Teacher training at UEF emphasises problem-based learning, critical thinking, and the cultivation of creativity and innovation. Small class sizes and well-resourced environments allow for individualised support, particularly during practical sessions. Digital platforms such as Moodle support flipped classroom approaches, enabling students to engage with course content independently before class and reserving in-person time for deeper, interactive exploration. The overall effect is a model of teacher preparation that is both intellectually rigorous and firmly grounded in practice.

Final Reflection

For sustainable and skills-based learning to flourish, curriculum reform must be matched by equally deliberate investment in teacher preparation and the environments in which both teachers and students learn.

What Finland demonstrates, above all, is the power of coherence. Sustainability is not a policy aspiration or a standalone module but it is embedded in the logic of the entire system, from how curricula are designed to how teachers are selected, prepared, and supported. The alignment between national policy, curriculum intent, teacher education, and classroom practice creates conditions in which ESD can genuinely take root.

This holds timely lessons for Tanzania and other African contexts, particularly as education systems pursue competence-based reforms and place renewed emphasis on vocational and skills development. While contextual differences are significant, the Finnish experience points to the value of investing in coherence: ensuring that curriculum intentions are reflected in teacher professional development, that learning environments support hands-on practice, and that teachers are positioned as active agents rather than passive deliverers of prescribed content.

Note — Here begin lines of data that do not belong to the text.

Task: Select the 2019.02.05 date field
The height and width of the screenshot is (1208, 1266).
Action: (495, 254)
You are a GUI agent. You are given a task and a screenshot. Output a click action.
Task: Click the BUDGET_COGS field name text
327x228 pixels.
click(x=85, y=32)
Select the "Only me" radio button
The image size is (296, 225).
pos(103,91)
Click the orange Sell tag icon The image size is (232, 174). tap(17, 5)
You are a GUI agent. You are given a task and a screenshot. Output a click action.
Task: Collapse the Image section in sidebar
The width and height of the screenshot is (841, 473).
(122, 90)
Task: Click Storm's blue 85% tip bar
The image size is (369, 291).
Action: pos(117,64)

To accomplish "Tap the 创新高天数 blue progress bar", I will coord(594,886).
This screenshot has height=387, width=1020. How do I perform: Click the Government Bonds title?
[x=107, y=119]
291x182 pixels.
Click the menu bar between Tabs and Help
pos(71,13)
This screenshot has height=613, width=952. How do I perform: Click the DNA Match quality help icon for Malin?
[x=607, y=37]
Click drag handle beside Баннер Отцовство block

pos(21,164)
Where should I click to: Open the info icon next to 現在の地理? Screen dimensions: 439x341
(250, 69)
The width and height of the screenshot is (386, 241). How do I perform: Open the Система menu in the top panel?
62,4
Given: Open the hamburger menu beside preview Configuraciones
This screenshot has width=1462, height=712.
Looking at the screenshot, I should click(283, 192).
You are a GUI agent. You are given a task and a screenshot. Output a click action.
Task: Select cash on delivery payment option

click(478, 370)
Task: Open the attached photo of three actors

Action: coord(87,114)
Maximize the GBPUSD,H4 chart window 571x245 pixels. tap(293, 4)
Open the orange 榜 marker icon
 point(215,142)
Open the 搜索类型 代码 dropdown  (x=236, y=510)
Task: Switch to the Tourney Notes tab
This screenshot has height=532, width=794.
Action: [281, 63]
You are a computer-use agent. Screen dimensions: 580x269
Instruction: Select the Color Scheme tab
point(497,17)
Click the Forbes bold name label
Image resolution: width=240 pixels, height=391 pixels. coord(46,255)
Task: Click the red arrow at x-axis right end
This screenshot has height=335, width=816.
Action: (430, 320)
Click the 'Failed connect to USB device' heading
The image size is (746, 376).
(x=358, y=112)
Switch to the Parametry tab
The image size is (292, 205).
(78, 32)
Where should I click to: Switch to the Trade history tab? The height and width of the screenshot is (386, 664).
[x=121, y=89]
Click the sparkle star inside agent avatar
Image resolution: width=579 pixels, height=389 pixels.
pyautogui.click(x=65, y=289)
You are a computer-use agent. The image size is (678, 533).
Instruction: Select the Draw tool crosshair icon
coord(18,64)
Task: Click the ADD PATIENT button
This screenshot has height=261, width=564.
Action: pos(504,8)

Moving beyond theoretical orientation towards problem-solving, creativity, and real-world application is not simply a pedagogical preference, it is a systemic commitment.

This article presents our personal reflections as visiting educators and does not represent the official position of the FUTE project. We sincerely acknowledge the generous contributions of Sari, Ella, Cloneria, Hiski, and the wider team at the University of Eastern Finland for their guidance and hospitality throughout our visit.